Any help with this would be appreciated. The part I'm most confused about is the $e_i$ and $e_4^T$. What do these represent? I think I should be fine after that I'm just a little confused at the moment.

• what are the dimensions of $e_i$ and $e_4^T$? Do you know what a basis vector is? Commented Mar 25, 2018 at 5:50
• I've been told that $e_4^T$ is the vector [0 0 0 1]^T
– user544141
Commented Mar 25, 2018 at 6:33

Usually, the notation $e_j$, or sometimes $\hat{e}_j$, is used to denote the standard basis vectors of $\mathbb{R}^n$; $e_j$ is a vector that has a $1$ in the $j$-th component and $0$ in the remaining components. E.g.

$$e_3 = \left[ \begin{matrix} 0 \\ 0 \\ 1 \\ 0 \end{matrix} \right]$$

Do be aware, however, that many sources don't distinguish very well between whether a vector should appear as a row or a column when treated as a matrix. Don't be surprised to see some sources use $e_3$ to mean $\left[ \begin{matrix} 0 & 0 & 1 & 0 \end{matrix} \right]$ instead, or even switch back and forth between the two options!

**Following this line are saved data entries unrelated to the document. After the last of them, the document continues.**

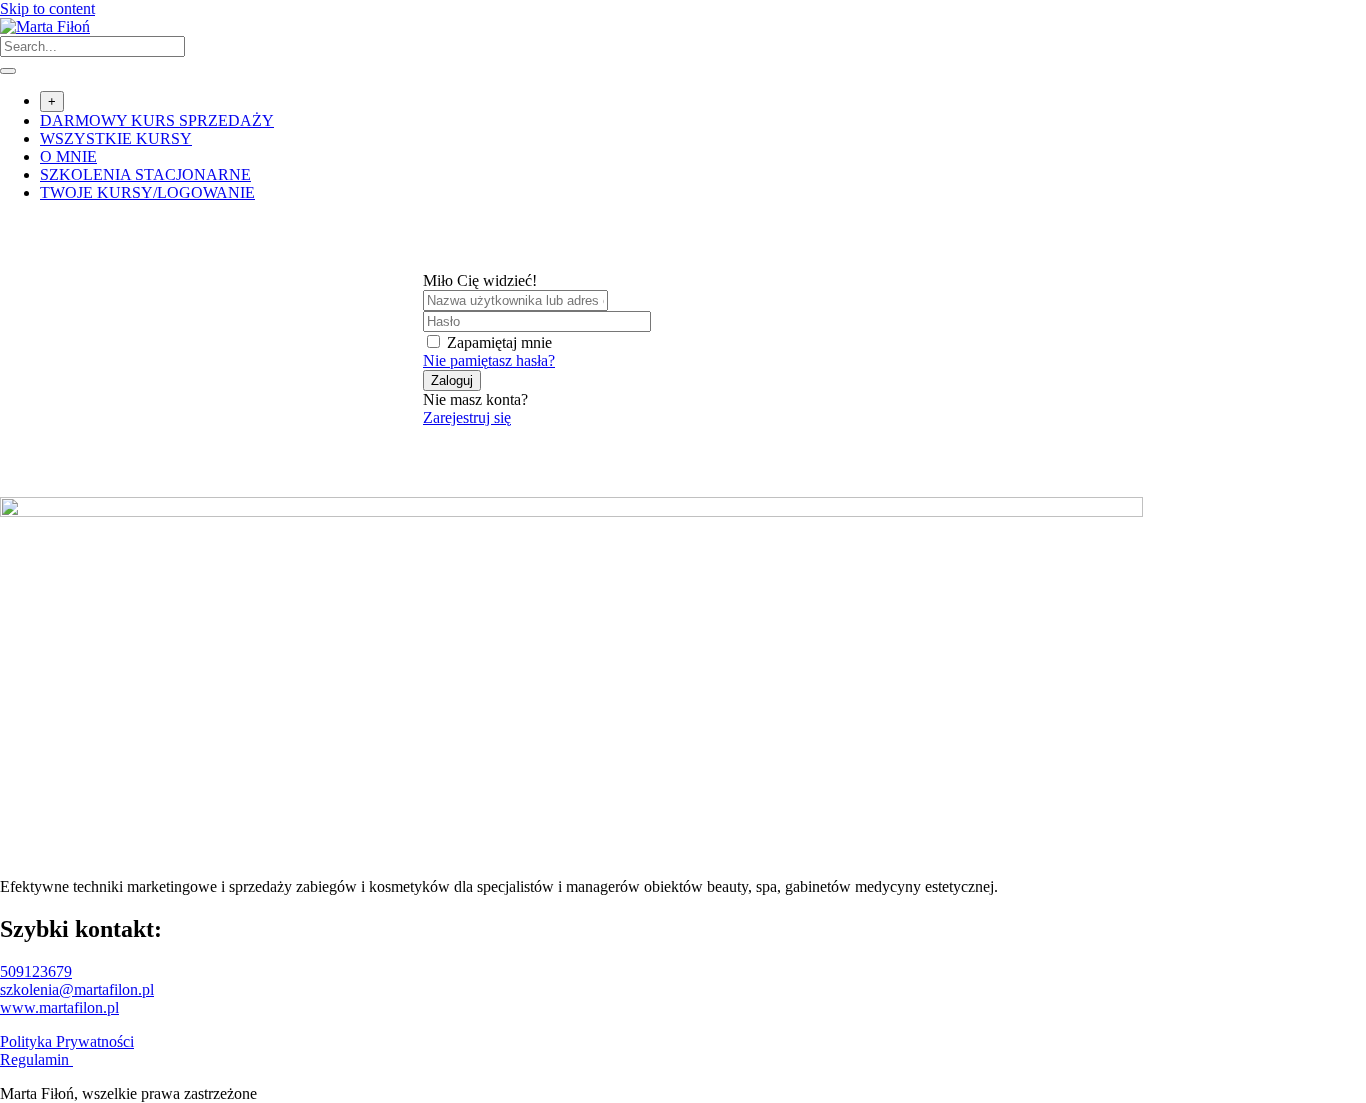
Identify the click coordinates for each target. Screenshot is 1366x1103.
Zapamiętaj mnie (499, 342)
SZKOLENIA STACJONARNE (145, 174)
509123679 (36, 971)
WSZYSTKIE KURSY (116, 138)
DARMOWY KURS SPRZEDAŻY (157, 120)
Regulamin (36, 1059)
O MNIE (68, 156)
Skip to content (47, 8)
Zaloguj (452, 380)
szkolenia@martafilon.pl (77, 989)
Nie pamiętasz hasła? (489, 360)
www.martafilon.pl (59, 1007)
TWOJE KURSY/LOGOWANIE (147, 192)
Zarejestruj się (467, 417)
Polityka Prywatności (67, 1041)
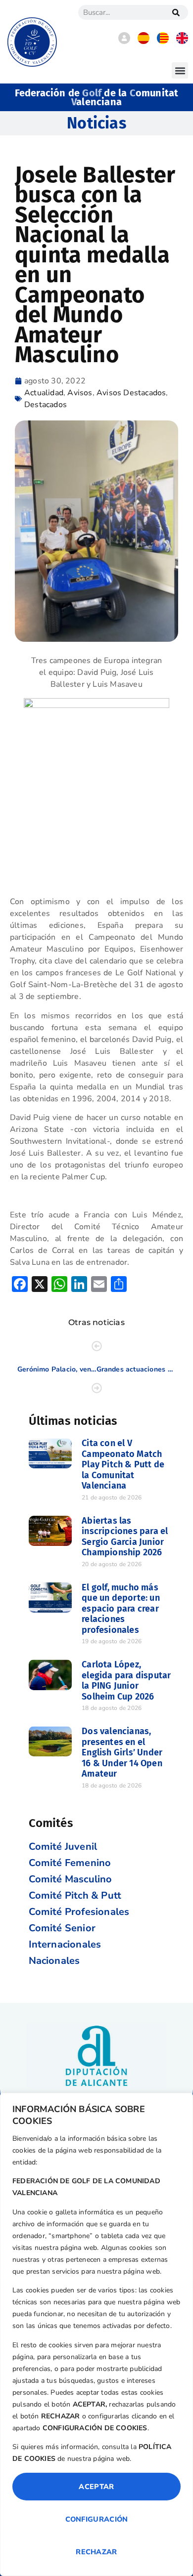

• Thanks! This was really helpful!
– user544141
Commented Mar 25, 2018 at 23:50

$$Ex=(I-\alpha e_i e^{\text{T}}_4)x =Ix -\alpha e_i (e^{\text{T}}_4 x) =x-\alpha x_4 e_i.$$ $$(Ex)_3 =x_3-\alpha x_4 (e_i)_3.$$ Hint. For what values of $\alpha \in \mathbb{R}$ and $i \in \{1, 2, 3, 4\}$ does this equality $$(Ex)_3 =x_3-\alpha x_4 (e_i)_3 =0$$ hold?